* Aim *
Convert the records in the stretch from the line containing "Screen dimensions: 1200x630" through the line containing "(1055, 103)" into a two-column CSV with the columns "prompt" and "target". Give one row per record, with its text and its answer each in a single quoted field, line breaks replaced by spaces, and the pictures left out.

(Screenshot and document pointing records)
┄┄┄┄┄┄┄┄┄┄

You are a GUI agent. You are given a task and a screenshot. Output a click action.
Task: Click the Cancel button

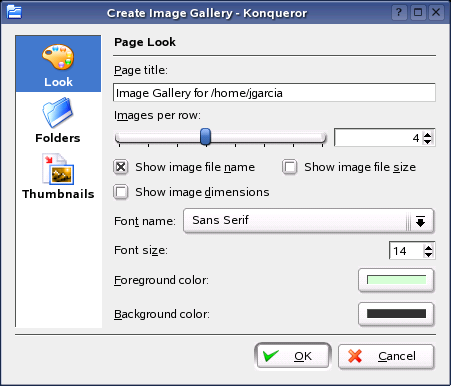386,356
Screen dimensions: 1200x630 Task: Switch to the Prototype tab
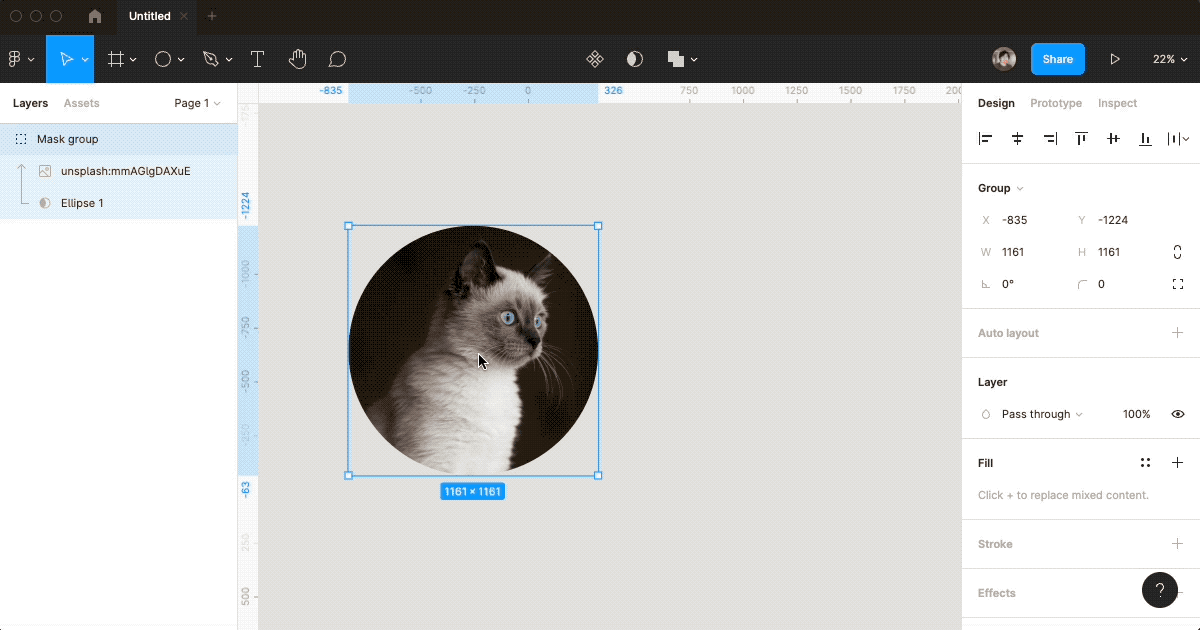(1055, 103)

┄┄┄┄┄┄┄┄┄┄

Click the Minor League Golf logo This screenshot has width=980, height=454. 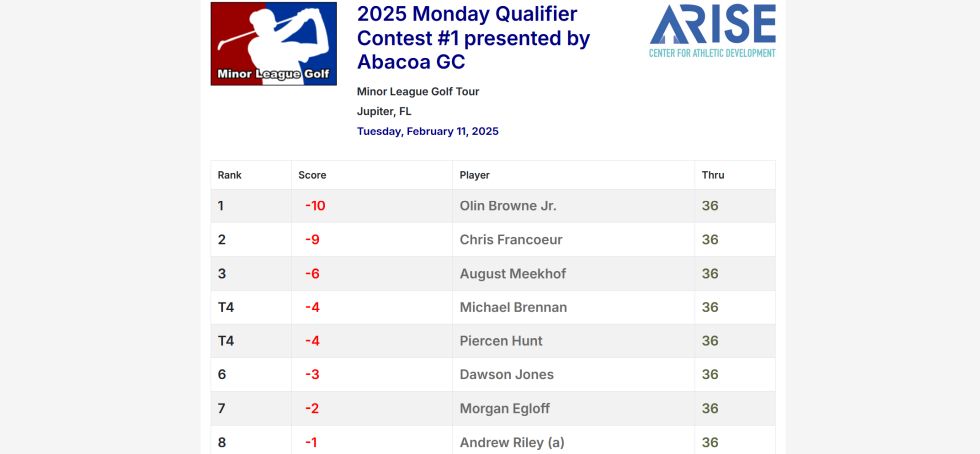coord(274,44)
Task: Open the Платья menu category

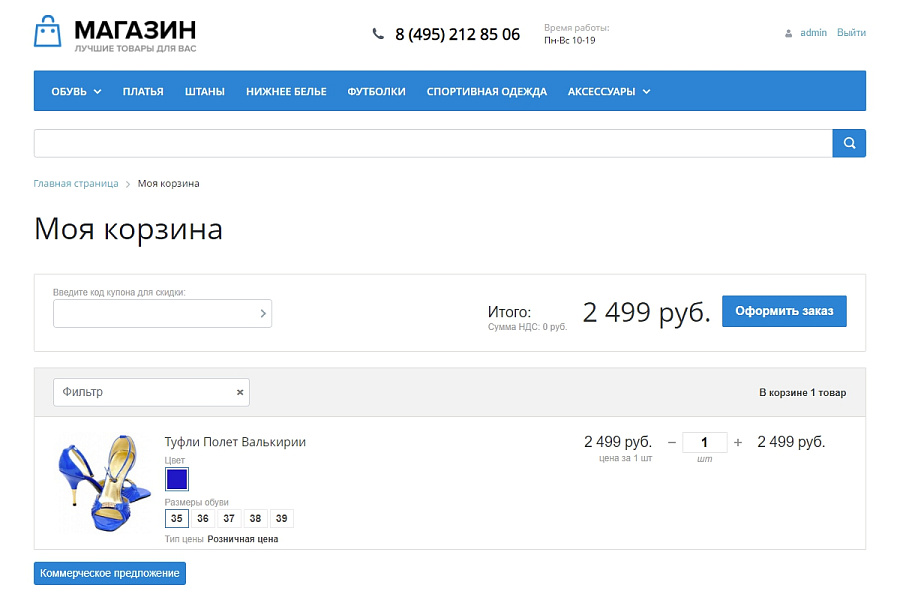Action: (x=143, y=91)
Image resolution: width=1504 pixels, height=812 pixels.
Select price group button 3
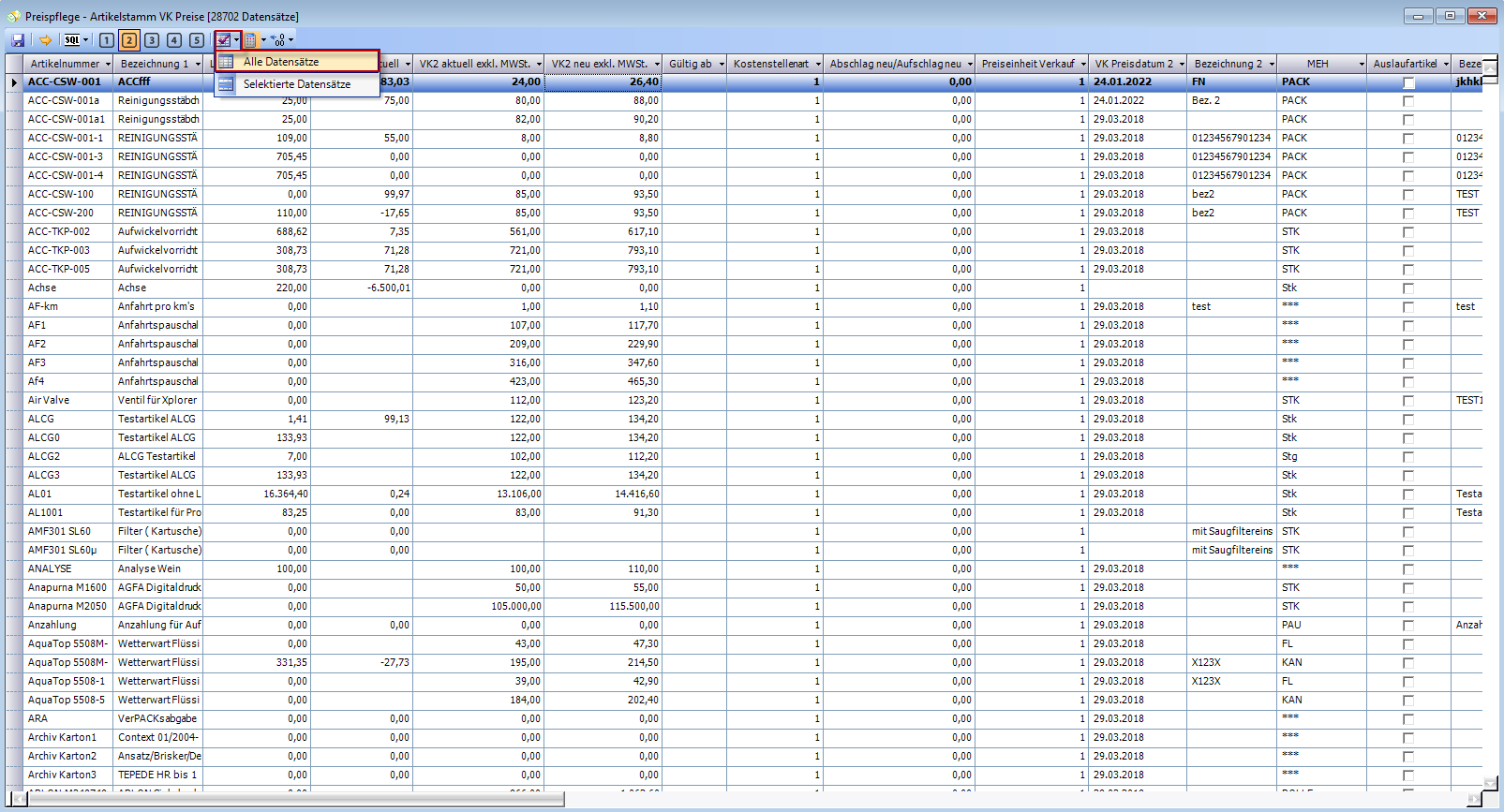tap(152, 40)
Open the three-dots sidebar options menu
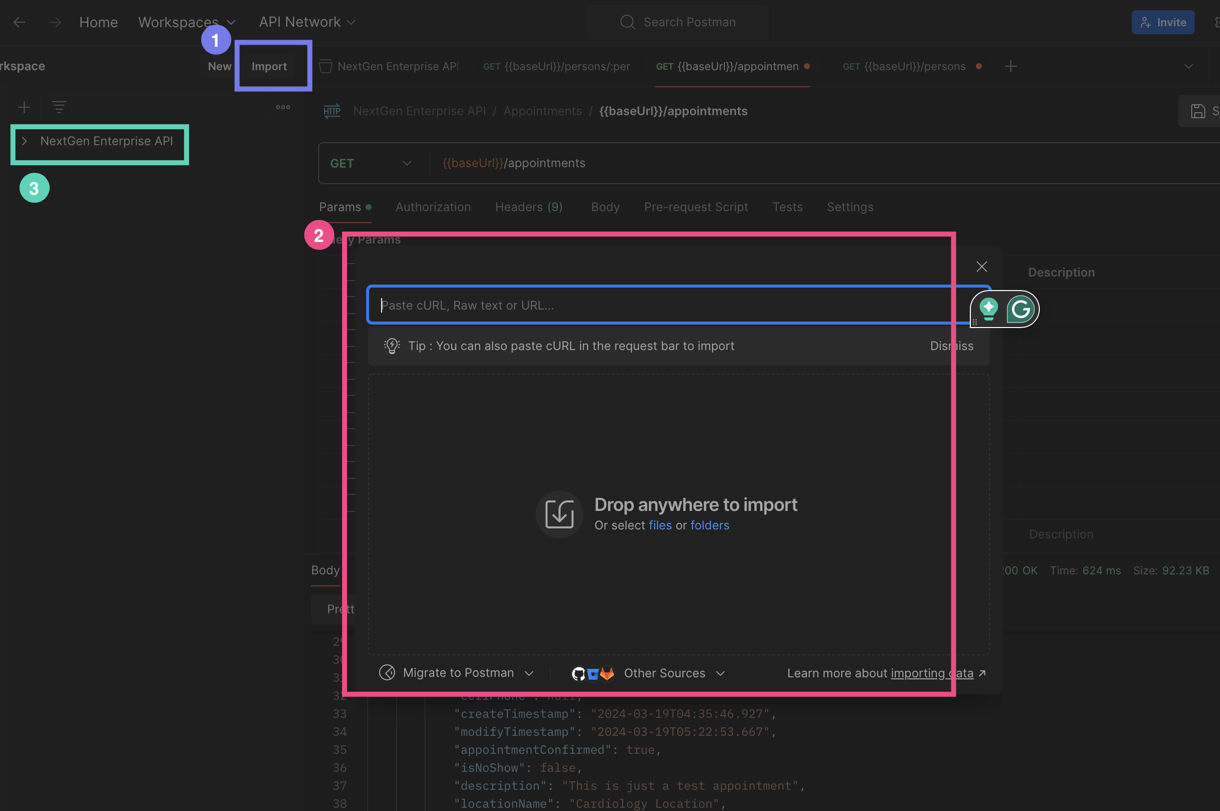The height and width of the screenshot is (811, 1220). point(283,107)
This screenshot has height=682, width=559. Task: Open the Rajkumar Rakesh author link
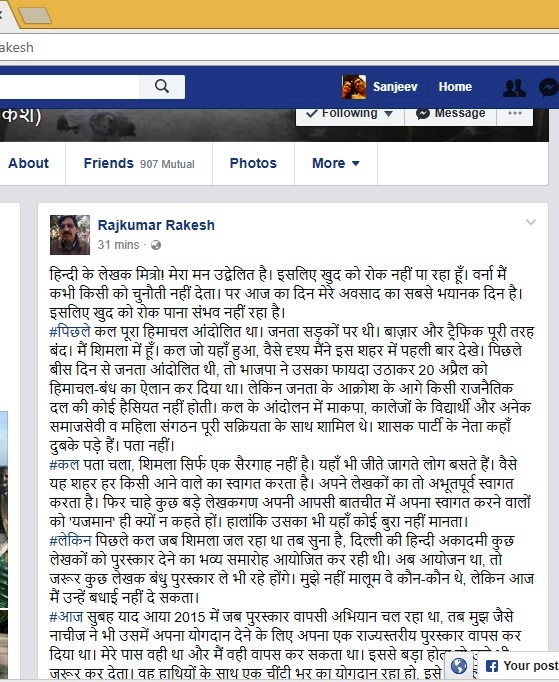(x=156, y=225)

┄┄┄┄┄┄┄┄┄┄

* The result *
prompt,target
"Screen dimensions: 1200x630 Task: Switch to the Prototype tab","(1055, 103)"